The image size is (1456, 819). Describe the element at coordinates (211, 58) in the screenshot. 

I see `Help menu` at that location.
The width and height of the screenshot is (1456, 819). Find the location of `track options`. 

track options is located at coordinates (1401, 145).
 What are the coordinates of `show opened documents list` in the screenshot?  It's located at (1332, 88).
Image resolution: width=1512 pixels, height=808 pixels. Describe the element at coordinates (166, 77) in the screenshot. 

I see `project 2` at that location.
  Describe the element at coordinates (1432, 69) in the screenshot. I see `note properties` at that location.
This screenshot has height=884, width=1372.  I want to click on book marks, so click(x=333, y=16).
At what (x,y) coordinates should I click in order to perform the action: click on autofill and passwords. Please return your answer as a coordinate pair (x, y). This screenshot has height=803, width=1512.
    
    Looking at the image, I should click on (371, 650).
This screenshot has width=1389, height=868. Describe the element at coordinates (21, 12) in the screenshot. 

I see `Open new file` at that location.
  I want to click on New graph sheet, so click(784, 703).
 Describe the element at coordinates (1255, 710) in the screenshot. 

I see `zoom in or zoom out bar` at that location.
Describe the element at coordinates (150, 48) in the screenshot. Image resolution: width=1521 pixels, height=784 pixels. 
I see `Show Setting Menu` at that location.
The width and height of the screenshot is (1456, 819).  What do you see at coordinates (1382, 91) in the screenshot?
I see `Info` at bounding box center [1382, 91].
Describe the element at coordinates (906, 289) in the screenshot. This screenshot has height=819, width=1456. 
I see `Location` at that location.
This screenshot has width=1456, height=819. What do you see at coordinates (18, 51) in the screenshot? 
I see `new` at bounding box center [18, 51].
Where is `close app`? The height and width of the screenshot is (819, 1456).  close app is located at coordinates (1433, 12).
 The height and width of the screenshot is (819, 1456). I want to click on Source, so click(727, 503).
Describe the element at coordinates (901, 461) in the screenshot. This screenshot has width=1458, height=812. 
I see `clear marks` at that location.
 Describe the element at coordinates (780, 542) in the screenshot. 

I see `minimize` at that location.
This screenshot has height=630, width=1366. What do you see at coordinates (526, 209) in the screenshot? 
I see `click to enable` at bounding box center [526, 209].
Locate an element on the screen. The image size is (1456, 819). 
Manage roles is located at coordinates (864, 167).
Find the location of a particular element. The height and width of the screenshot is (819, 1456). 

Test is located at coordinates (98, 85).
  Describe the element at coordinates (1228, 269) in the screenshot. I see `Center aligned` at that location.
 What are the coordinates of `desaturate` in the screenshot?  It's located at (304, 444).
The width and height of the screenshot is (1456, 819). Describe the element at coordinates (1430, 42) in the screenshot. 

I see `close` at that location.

_ _ _ _ _ _ _

TUGAS YANG DIKERJAKAN: Susun baris-baris entri di atas sebagai daftar JSON berisi string, satu string untuk tiap baris, mulai dari baris yang memuat "Describe the element at coordinates (906, 289)" sampai baris yang memuat "center [526, 209].", keduanya ikut. Baris kosong tidak usah dimasukkan.

HASIL LATIHAN INI:
[
  "Describe the element at coordinates (906, 289) in the screenshot. This screenshot has height=819, width=1456. ",
  "I see `Location` at that location.",
  "This screenshot has width=1456, height=819. What do you see at coordinates (18, 51) in the screenshot? ",
  "I see `new` at bounding box center [18, 51].",
  "Where is `close app`? The height and width of the screenshot is (819, 1456).  close app is located at coordinates (1433, 12).",
  " The height and width of the screenshot is (819, 1456). I want to click on Source, so click(727, 503).",
  "Describe the element at coordinates (901, 461) in the screenshot. This screenshot has width=1458, height=812. ",
  "I see `clear marks` at that location.",
  " Describe the element at coordinates (780, 542) in the screenshot. ",
  "I see `minimize` at that location.",
  "This screenshot has height=630, width=1366. What do you see at coordinates (526, 209) in the screenshot? ",
  "I see `click to enable` at bounding box center [526, 209]."
]